A more pragmatic approach could involve reporting endpoints in three rather than two groups, i.e. the (completed) MIS, open, and converted (crossover) trial arms in addition to the traditional intention-to-treat analysis. Only three RCTs reported endpoints in this way.34,38,46 This type of analysis will also allow the evaluation of factors associated with crossover, and thus try to predict which patients would not constitute good candidates for MIS due to the high risk of conversion and thus complications. Interestingly, one RCT reported endpoints using both intention-to-treat analysis and actual treatment groups separately for the same patient cohort.19 This is the only RCT that used both statistical methods, and illustrates the significantly worse outcomes associated with the crossover group over both the open and MIS groups.

It is important to acknowledge the limitations of this study.

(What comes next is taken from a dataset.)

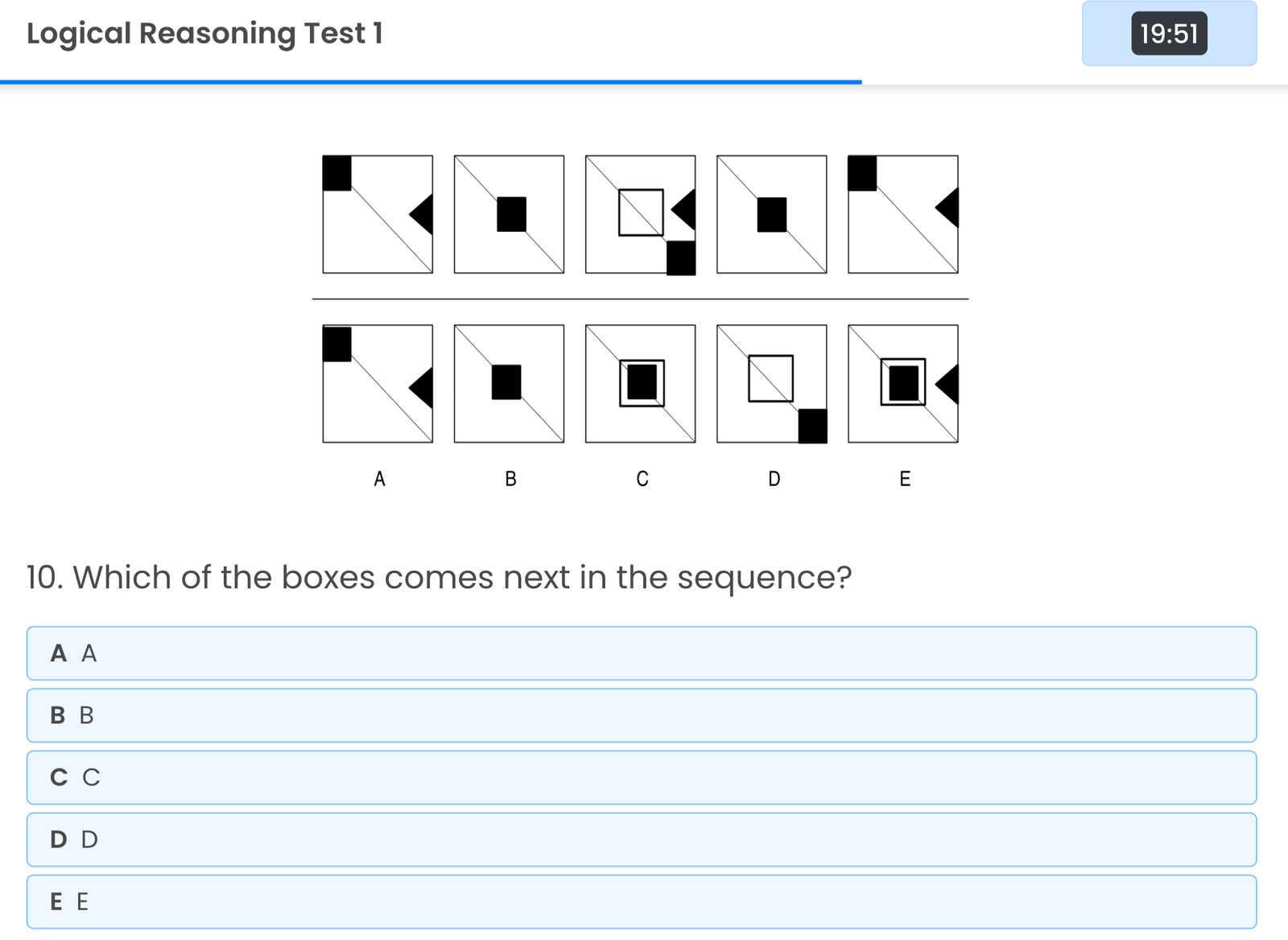
Task: Click the question 10 text
Action: 439,578
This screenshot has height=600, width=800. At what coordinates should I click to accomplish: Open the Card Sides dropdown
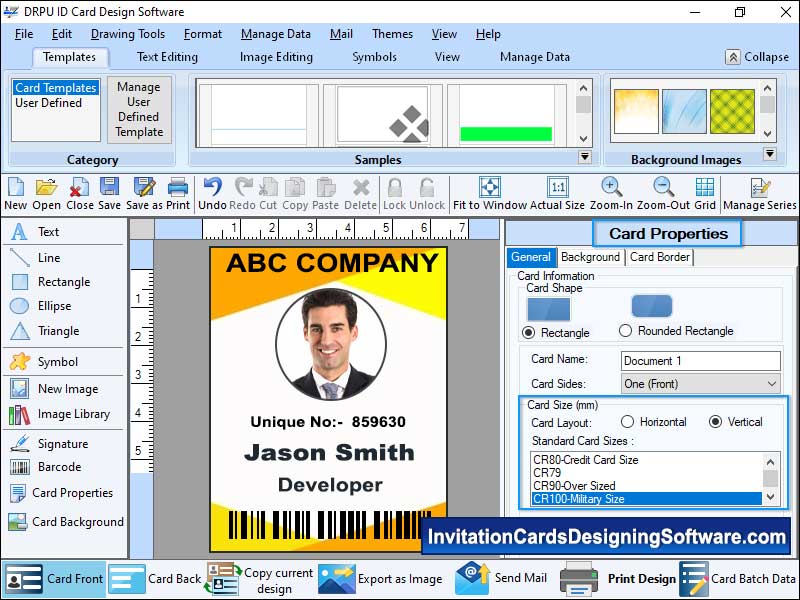[771, 383]
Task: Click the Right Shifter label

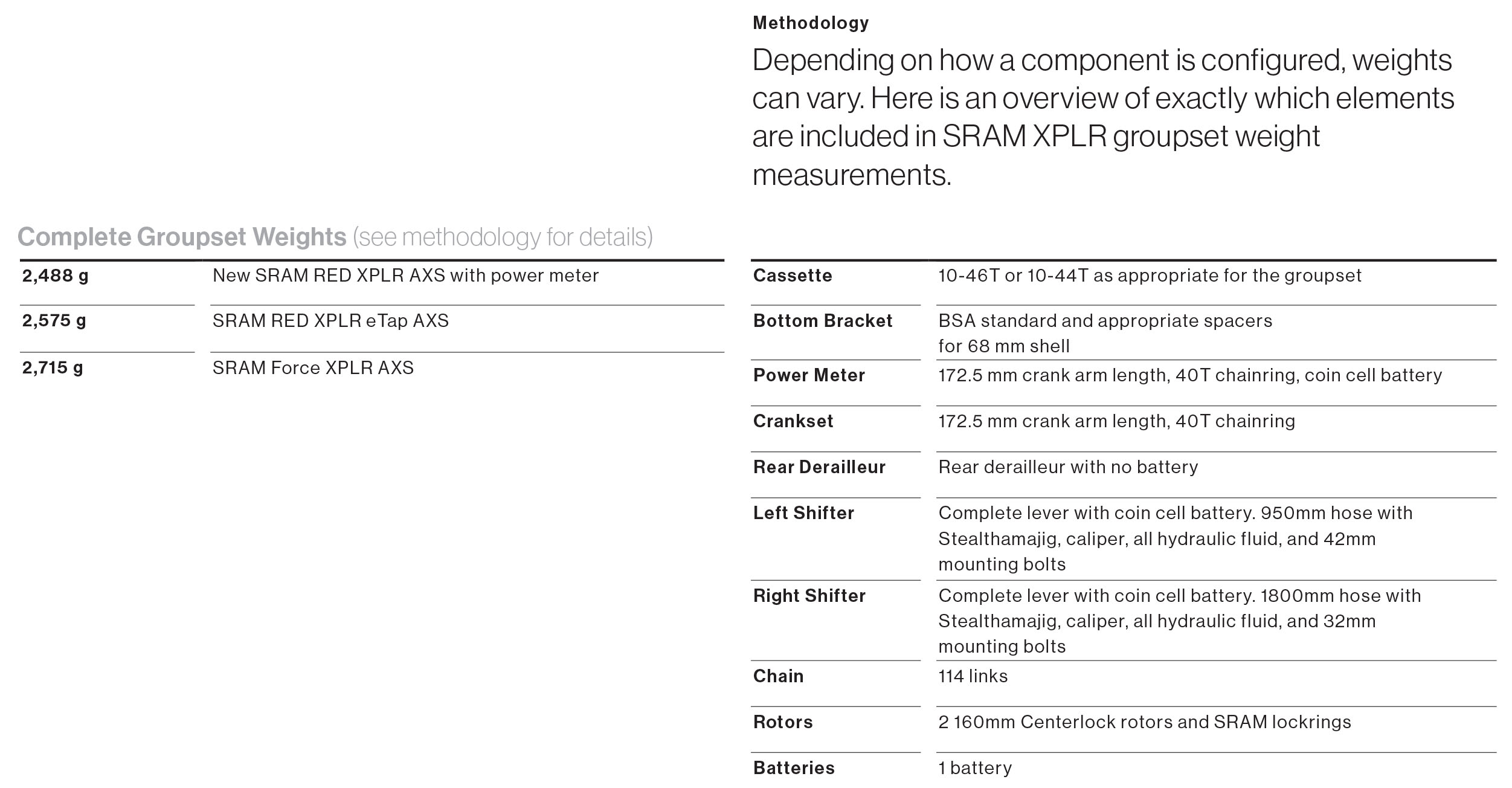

First, this was a study-based (as opposed to individual patient data) meta-regression analysis, and hence individual clinicopathological parameters were not included. However, in the context of RCTs, these parameters are carefully controlled for in the study design. Second, assessing the role of crossover itself is not directly quantifiable (i.e. how outcomes would differ had there been no crossover) based on the current dataset.19

Conclusions

There are two key findings from this study. First, pretrial surgeon volume and patient ASA score are the two modifiable factors associated with crossover in surgical oncology RCTs. Second, the presence of crossover is associated with an increase in 30-day mortality, anastomotic leak rate, and early complications within the MIS group based on intention-to-treat-analysis. However, the association reported here is not a measure of causation. Credentialing surgeons by procedural volume is an important method of ensuring surgeons have completed their proficiency-gain curve and thus reduce the incidence of crossover, as is including low comorbidity patients only when initially comparing novel MIS techniques with open surgery. Future RCTs must develop and implement strategies, including pretrial phases and surgeon credentialing by volume or video assessment, in addition to excluding high-comorbidity patients during initial trials to reduce the incidence of crossover and thus maintain randomized homogenous groups to adequately test the study hypotheses.